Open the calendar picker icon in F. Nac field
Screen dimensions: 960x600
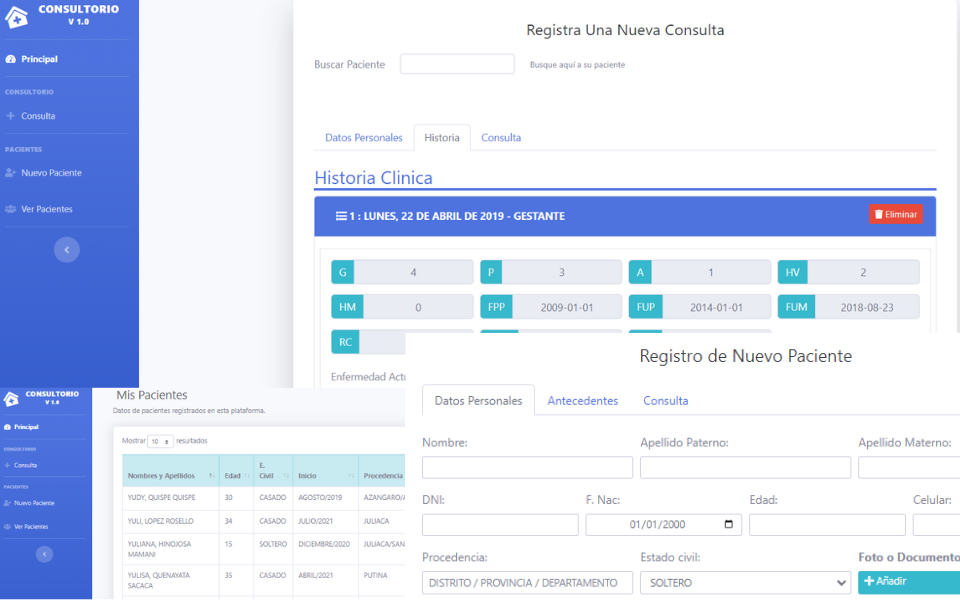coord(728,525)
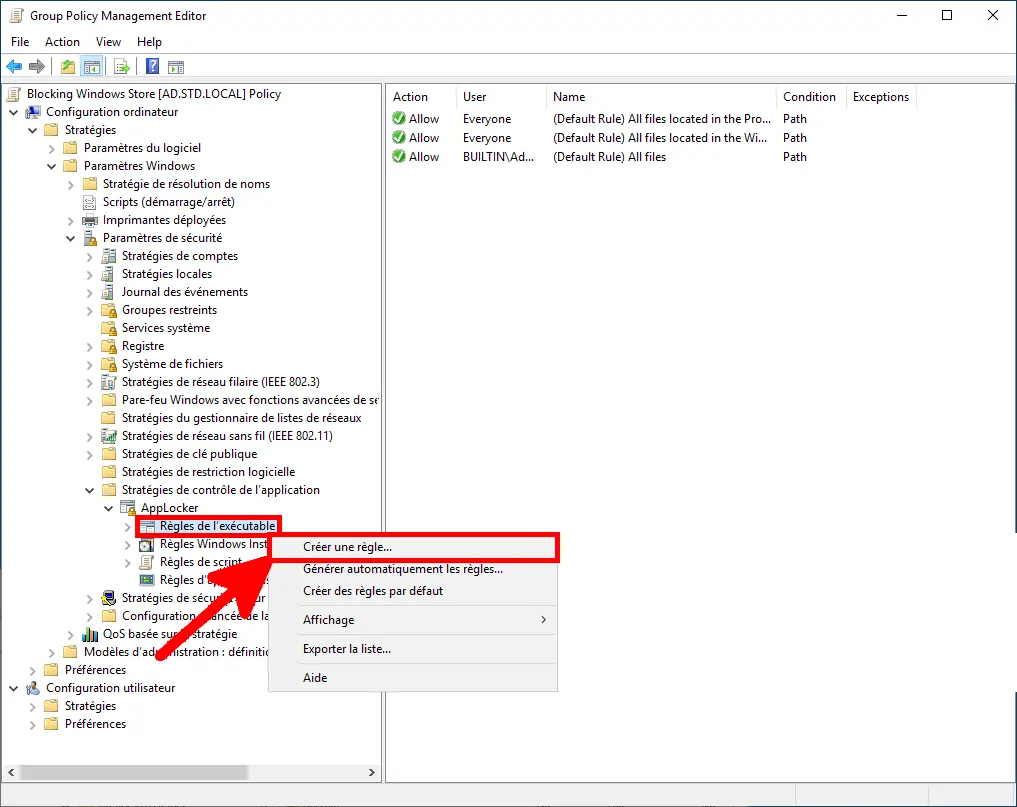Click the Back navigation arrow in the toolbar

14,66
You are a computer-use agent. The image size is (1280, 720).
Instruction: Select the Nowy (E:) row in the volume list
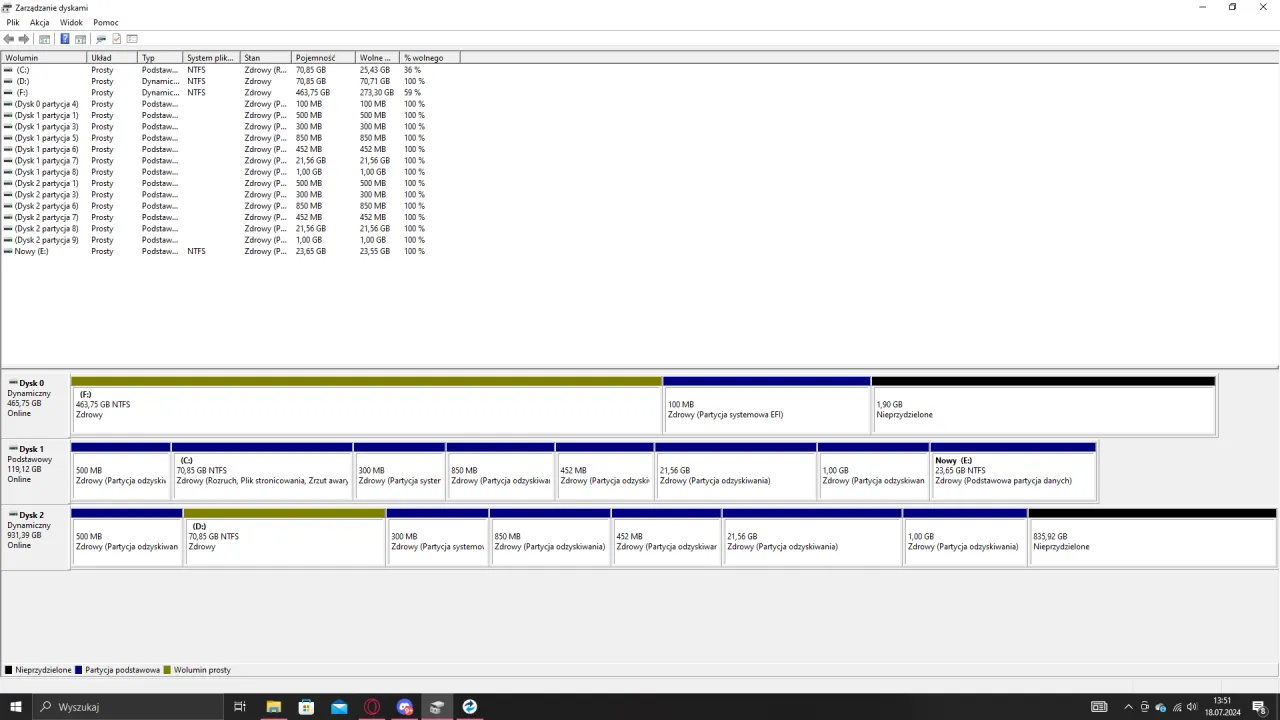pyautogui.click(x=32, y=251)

What to produce
From the line with "You are a computer-use" to the last line above, restate each line word for word, but skip the pictures.

Solved problem
You are a computer-use agent. The image size is (1280, 720).
Instruction: Select the Nowy (E:) row in the volume list
pyautogui.click(x=32, y=251)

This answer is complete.